If one looks solely at intra-day effects, the peak intermittency during my 30-day sample period was about 2,500 MW. Since Tesla’s Powerpack for commercial customers and the large PG&E project discussed in this article both have power to energy ratios of 0.25, it seems reasonable to assume that remediating a peak intra-day intermittency of 2,500 MW would require battery arrays with a combined capacity of 2,500 MW / 10,000 MWh that cost about $4 billion. If battery arrays were used to remediate 100% of the intra-day intermittency, some of the systems would be in a position to aggregate short duration renewables integration with other grid services and the rest would have to settle for a single revenue stream. The systems with multiple revenue streams would probably offer solid economic returns for their owners, but the systems that could only garner a single revenue stream would probably offer marginal returns. Therefore, in the real world, it’s unlikely that battery systems will be deployed to serve 100% of the theoretical demand for intra-day intermittency remediation.
When the analysis progresses from intra-day intermittency to day-to-day intermittency, power becomes less of an issue and total energy capacity takes center stage. In my 30-day example, the maximum power production was 67,300 MWh greater than average and the minimum was 71,700 MWh less than average. The average daily deviation from the mean was 24,200 MWh. While remediating the day-to-day intermittency during my sample period would require battery arrays with an incremental capacity of 61,700 MWh that cost about $25 billion and weigh 500,000 tonnes, the batteries would only generate the equivalent of 10 revenue events per month as opposed to several revenue events per day for an optimized intra-day system. Those economics can’t work without a couple of billion dollars a year in standby charges for reserve capacity. While it’s a meaningless gee-whiz statistic, a 61,700 MWh wall of Tesla Powerpacks would extend for 158 miles, more than enough to fence the 140-mile California-Mexico border.
Where using 61,700 MWh of batteries to remediate day-to-day intermittency would be prohibitively expensive, using an additional 55,000 MWh of batteries to remediate predictable multi-day intermittency would be preposterous because the incremental batteries would only generate a few revenue events per year. While some might argue that doubling the height of the border wall could be a good thing, it’s no way to provide plentiful, cheap and reliable electricity for all.
It’s easy to read about the wonders of grid-based storage and imagine a world where a combination of renewables plus storage makes fossil fuels a thing of the past.
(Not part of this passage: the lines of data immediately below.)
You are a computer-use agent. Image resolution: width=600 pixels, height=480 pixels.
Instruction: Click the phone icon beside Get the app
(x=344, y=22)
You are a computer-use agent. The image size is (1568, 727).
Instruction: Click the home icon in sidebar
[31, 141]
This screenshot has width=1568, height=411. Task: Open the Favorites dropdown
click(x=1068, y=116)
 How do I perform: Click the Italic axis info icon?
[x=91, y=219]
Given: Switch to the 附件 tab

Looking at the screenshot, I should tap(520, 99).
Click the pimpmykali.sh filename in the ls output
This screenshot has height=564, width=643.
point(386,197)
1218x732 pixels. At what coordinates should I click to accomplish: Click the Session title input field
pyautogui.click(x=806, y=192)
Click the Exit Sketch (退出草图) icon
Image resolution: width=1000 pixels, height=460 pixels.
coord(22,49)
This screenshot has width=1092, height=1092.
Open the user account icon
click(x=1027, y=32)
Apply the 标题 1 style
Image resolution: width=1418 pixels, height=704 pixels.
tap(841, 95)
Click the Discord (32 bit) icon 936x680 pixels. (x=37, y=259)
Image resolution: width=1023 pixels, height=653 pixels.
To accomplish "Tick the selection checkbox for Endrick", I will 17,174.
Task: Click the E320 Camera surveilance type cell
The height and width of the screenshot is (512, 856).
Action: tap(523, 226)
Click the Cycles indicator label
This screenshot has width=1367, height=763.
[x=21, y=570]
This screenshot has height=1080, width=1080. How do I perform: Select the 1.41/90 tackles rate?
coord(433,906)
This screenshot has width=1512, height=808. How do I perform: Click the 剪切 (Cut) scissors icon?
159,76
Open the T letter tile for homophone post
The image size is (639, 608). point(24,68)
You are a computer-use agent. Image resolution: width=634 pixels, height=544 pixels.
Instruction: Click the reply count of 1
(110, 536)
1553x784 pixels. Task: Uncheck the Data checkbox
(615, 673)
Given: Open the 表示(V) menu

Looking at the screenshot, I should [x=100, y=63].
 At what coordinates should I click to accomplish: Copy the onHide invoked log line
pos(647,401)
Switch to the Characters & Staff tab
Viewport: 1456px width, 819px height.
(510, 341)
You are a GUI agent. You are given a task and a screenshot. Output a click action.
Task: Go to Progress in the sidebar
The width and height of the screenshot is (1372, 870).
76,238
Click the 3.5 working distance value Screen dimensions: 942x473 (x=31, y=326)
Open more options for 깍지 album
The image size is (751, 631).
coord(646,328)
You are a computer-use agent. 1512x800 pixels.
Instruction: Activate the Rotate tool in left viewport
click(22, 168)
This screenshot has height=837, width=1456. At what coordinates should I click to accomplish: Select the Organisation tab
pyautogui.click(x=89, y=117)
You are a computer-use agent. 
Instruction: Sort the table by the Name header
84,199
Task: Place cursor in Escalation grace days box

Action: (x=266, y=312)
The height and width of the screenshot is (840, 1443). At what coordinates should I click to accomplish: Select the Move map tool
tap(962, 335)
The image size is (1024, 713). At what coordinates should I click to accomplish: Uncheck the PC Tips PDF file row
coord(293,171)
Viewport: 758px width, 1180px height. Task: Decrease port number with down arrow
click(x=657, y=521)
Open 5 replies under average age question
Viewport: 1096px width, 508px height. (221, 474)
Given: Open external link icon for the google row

However, it’s impossible to map a path to that world that doesn’t drive electricity costs to stratospheric levels. Since the law of economic gravity says that the cheapest solution wins, investors are well advised to check their imaginations at the door when discussing the future of energy storage on the electric grid. There simply is no credible scenario where renewables plus storage will replace fossil fuels and relegate conventional power systems to the ash-heap of history.
Disclosure: I am/we are short TSLA TROUGH LONG DATED PUT OPTIONS. I wrote this article myself, and it expresses my own opinions. I am not receiving compensation for it (other than from Seeking Alpha). I have no business relationship with any company whose stock is mentioned in this article.